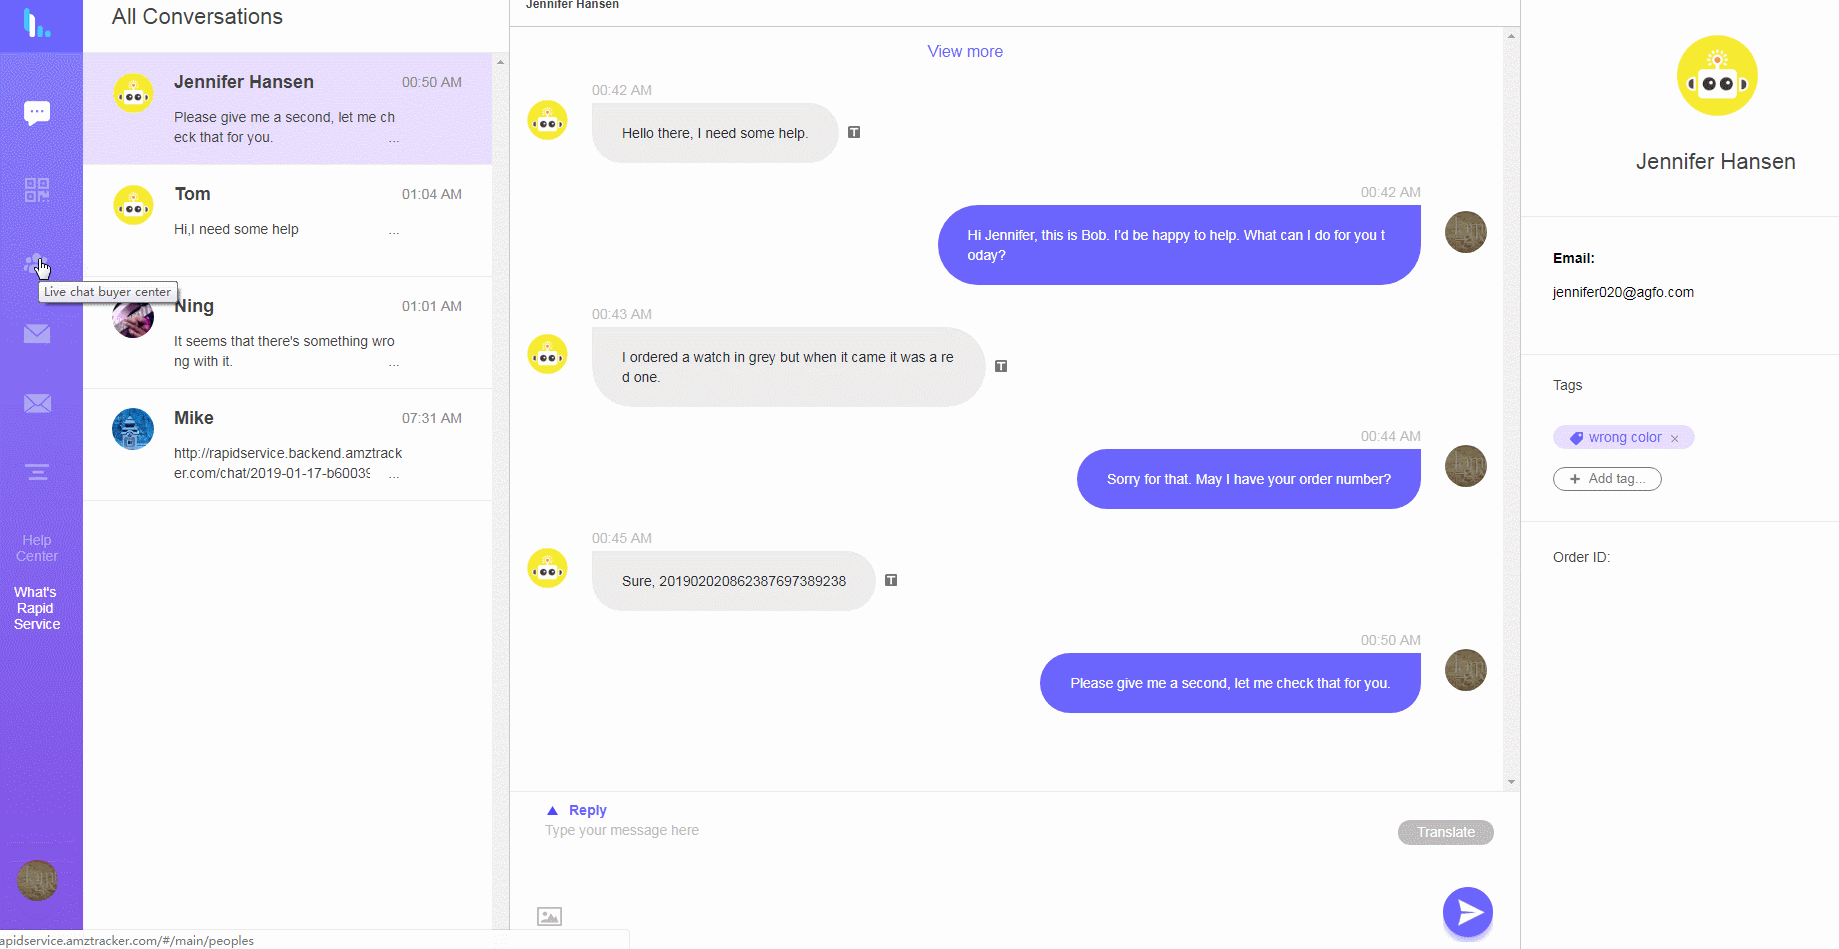Click the app logo at top left
The height and width of the screenshot is (949, 1839).
[x=40, y=24]
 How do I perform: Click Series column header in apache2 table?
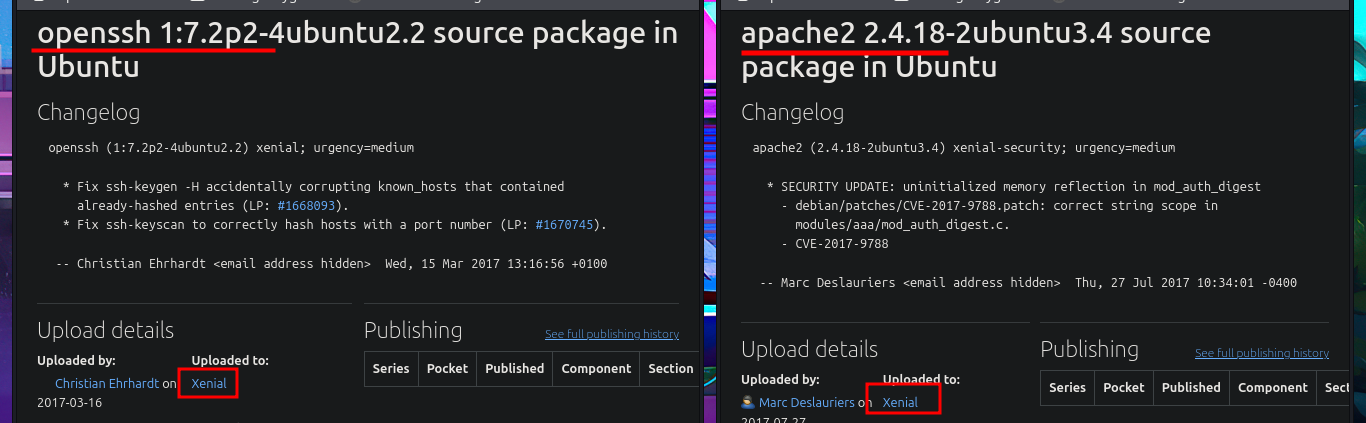(x=1067, y=387)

——————

*BRIEF:* Write the lines from the one with "How do I perform: Click" through the last line of the entries out again exactly, both ends included, and skip the pictures.

*RESPONSE TO THE EXERCISE:*
 How do I perform: Click Series column header in apache2 table?
(x=1067, y=387)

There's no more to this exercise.